Work order :: Retype the lines starting at the line containing "Find the location of a particular element. The" and ending at the line containing "In order to click on auto-transcribe-card: Transcribe".

Data extracts ::
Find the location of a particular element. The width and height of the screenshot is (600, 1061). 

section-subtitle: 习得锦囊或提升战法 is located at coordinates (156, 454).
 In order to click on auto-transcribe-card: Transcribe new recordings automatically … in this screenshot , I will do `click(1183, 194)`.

---

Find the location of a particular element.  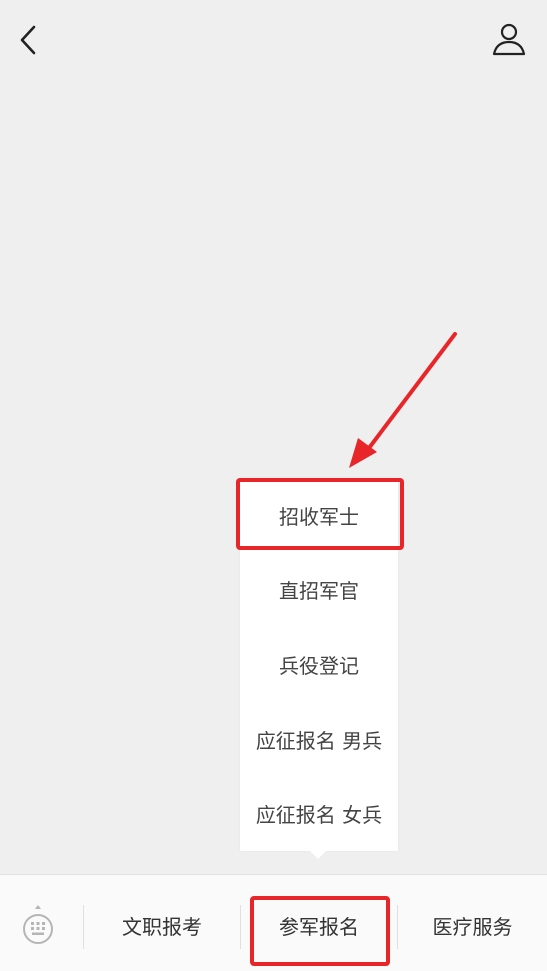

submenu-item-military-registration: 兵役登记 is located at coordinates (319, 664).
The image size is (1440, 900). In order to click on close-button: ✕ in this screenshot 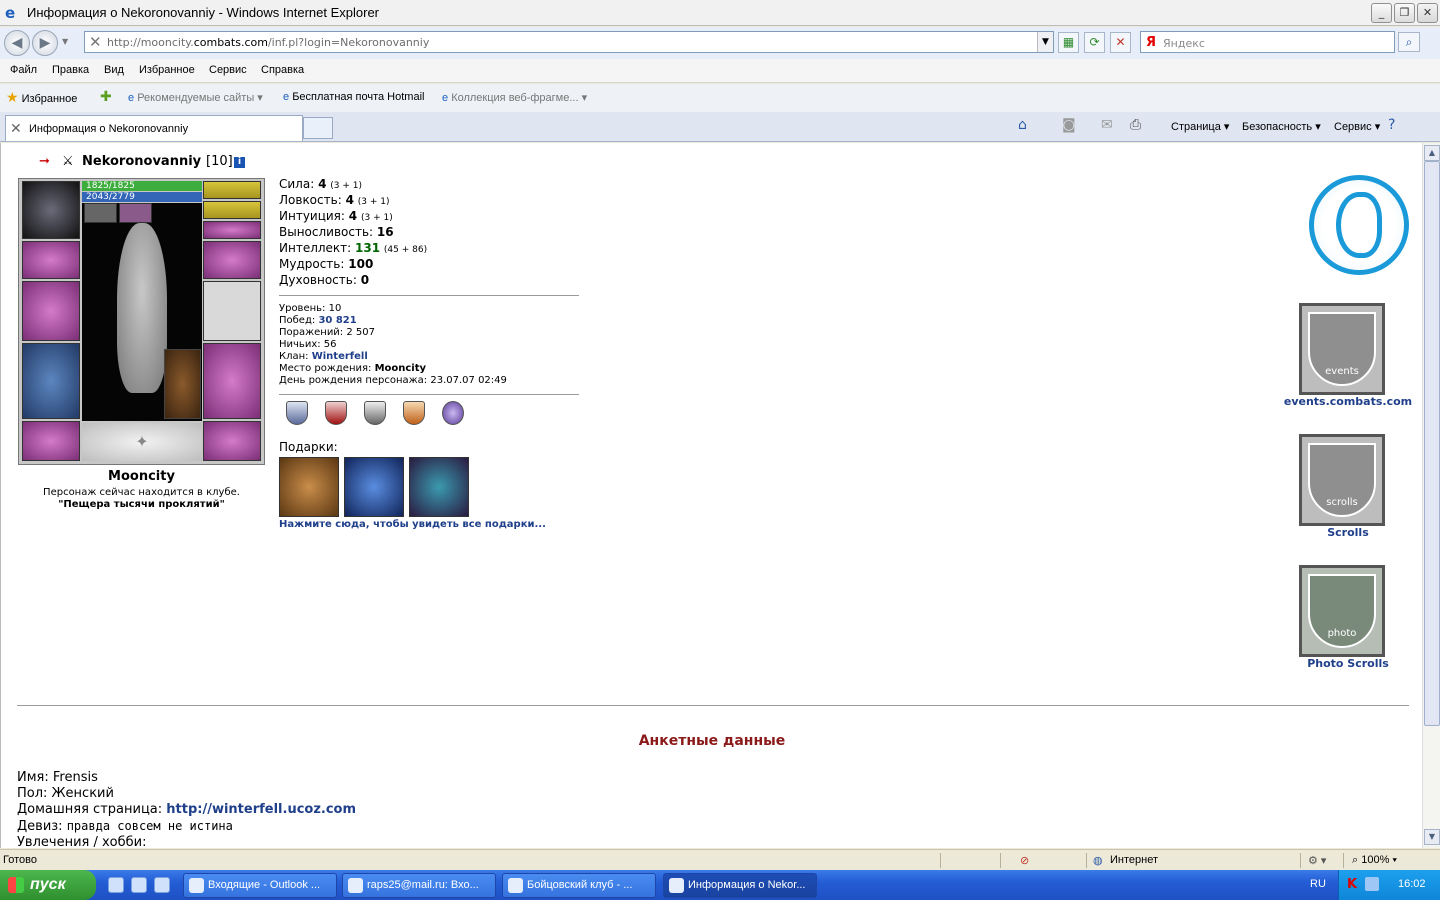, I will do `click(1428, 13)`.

--

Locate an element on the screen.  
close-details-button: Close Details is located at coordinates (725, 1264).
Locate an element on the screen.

Reply ::
Find the location of a particular element. The width and height of the screenshot is (600, 1061). 

section-subtitle: 习得锦囊或提升战法 is located at coordinates (156, 454).
 In order to click on auto-transcribe-card: Transcribe new recordings automatically … in this screenshot , I will do `click(1183, 194)`.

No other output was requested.